Rep. Greene threatens to oust Speaker Johnson

January 14, 2024
Robert Ayers

U.S. Rep. Marjorie Taylor Greene (R-GA) is threatening to have U.S. Rep. Mike Johnson (R-LA) removed from the House speakership position. 

Greene did so during an appearance Friday on Steve Bannon's War Room program.

This comes after Johnson negotiated a government spending agreement with U.S. Senate Majority Leader Charles Schumer (D-NY). There will be more on this in a moment.

Suffice it to say, however, that Greene is among those House Republicans who are not happy with the agreement, which is why she has threatened to have Johnson removed from the speakership position.

"I would vacate the chair"

During her War Room appearance, Greene revealed that she recently met with Johnson to discuss the spending agreement and that, during this meetup, she threatened to move to "vacate the chair" if Johnson goes forward with the agreement that he has reached with Schumer.

"In my meeting with him yesterday and many other members of Congress, I let Speaker Johnson know that in no way, shape, or form will I support any type of CR [continuing resolution]," Greene said, referring to a temporary spending agreement that would avoid a government shutdown.

Greene continued by saying that House Republicans will not continue what she referred to as U.S. Rep. Nancy Pelosi's (D-CA) "budget."

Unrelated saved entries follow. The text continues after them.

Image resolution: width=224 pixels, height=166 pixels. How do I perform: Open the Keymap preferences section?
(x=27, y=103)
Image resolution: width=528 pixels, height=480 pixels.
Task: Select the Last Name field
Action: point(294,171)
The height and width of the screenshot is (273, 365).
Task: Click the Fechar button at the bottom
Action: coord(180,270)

Greene said that she told Johnson that "if he moves forward with a separate deal - trading our border security, weakening H.R. 2  in exchange for $60 billion to Ukraine - I told him yesterday in his office that I would vacate the chair, that that is absolutely unacceptable."

Greene went on to say that "the ball is" now in Johnson's "court."


Johnson has faced significant criticism from some House Republicans for the spending deal that he has reached with Schumer. Greene highlighted some of the problems with the deal, but the overall problem that these Republicans have with the deal is that it allows the government to continue spending more than they believe that it should.

Despite the criticism, Johnson has indicated that he is sticking with the deal, saying, "Our topline agreement remains."

A spending deal needs to be reached by Jan. 19 in order to avoid a government shutdown, and Johnson seems to believe that the deal that he has negotiated with Schumer is the best that Republicans can do given the fact that Democrats control the White House and Senate and the fact that Republicans only have a two-seat majority in the House.

Greene and other House Republicans obviously disagree.

The question now is whether Republicans will have Johnson removed if he proceeds with the deal. It ought to be remembered that former House Speaker Kevin McCarthy (R-CA) was removed for essentially the same reason.